━━━━━ SELECTED EXTRACT ━━━━━

Wednesday, December 18, 2013

Japan!



 9 Dec 2013-16 Dec 2013

That period had left beautiful memories.
Memories that i'll be cherishing all my life.

I've been to so many places,
but Japan had made me wanting to go back as soon as I arrived at Hanoi
I was about to burst into tears when a friend asked about my Japan trip.

You've done it, Japan.
I will come back soon.

Mita HS cooking class
With Chris, sensei and anonymous :p

Lunch hour

Crazy I guess


Yonamine, Mita HS


with Rika and abg Akramin


Monday, November 4, 2013

5

Haven't write anything since June.
Ideas are everywhere, but time really envy us.
So what have been happening ever since?

#1, Rabb bestows upon us authority to alter and transform our alma mater.
well there's up and there's down but we are in it together
so whenever someone is falling, we lift each other together.
It may still look undone, but we are putting all of our efforts to get it perfectly done.
Support is in need so everyone let the positive vibes flow in you. Put aside the teenage rebellious side because truly you are definitely not a teenager. You are a person with pretty minds. So help us helping you.

━━━━━ SOURCE DATA ━━━━━

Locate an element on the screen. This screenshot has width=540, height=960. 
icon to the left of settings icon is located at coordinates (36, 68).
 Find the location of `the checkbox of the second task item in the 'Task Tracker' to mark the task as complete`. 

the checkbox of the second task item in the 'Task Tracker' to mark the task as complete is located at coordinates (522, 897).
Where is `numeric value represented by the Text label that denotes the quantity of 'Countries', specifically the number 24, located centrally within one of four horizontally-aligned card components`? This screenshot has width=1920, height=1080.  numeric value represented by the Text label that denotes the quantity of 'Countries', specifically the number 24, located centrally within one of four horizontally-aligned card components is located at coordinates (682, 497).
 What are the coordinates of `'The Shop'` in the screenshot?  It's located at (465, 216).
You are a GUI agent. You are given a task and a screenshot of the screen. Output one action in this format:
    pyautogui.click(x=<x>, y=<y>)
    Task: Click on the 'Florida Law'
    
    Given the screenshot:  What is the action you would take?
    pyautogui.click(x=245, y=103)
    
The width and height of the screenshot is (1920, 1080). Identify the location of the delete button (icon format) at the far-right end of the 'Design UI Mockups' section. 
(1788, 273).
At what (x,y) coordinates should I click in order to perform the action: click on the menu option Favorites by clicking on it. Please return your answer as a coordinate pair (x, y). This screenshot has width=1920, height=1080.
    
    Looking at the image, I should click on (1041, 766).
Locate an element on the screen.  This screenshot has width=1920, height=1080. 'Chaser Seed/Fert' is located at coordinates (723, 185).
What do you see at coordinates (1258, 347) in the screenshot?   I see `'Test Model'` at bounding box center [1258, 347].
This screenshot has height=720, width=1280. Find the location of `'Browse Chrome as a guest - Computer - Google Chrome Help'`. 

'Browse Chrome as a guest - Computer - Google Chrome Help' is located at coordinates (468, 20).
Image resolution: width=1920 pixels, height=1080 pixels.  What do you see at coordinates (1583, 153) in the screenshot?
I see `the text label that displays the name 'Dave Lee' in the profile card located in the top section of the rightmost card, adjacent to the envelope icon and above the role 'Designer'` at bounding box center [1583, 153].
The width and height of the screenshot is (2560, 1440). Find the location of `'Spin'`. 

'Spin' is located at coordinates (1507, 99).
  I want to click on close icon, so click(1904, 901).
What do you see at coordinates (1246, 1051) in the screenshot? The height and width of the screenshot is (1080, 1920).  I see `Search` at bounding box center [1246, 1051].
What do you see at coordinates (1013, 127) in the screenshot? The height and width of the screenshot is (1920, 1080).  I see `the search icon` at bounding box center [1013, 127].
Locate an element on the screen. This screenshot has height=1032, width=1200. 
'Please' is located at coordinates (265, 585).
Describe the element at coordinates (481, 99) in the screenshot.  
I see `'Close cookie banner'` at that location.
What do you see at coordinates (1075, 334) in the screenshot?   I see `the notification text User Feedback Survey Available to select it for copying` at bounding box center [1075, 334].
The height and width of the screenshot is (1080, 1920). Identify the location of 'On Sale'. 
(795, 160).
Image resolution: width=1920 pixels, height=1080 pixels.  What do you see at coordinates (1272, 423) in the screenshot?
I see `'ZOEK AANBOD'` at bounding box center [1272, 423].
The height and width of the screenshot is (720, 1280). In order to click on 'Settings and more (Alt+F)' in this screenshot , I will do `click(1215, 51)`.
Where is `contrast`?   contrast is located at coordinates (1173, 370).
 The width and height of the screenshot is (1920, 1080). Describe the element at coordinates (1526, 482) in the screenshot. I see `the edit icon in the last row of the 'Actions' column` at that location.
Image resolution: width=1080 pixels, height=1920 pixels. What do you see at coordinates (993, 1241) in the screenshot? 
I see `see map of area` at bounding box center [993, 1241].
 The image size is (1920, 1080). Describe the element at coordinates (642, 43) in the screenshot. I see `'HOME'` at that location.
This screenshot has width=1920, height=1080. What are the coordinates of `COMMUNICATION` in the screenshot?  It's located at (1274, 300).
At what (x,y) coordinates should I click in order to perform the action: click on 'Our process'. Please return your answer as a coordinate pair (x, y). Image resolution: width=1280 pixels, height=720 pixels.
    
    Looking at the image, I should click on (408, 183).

━━━━━

ACTIONS TO TAKE:
1: According to the blog post, in which city did the writer arrive after the Japan trip?
2: Rewrite the records starting with the line containing "pixels, height=720 pixels." and going on through the end of the records, replacing "Our process" with "Contact us" and leaving everything else unchanged.
The blog post and the records are unrelated to each other.

RESPONSES:
1: Hanoi

2:
At what (x,y) coordinates should I click in order to perform the action: click on 'Contact us'. Please return your answer as a coordinate pair (x, y). Image resolution: width=1280 pixels, height=720 pixels.
    
    Looking at the image, I should click on (408, 183).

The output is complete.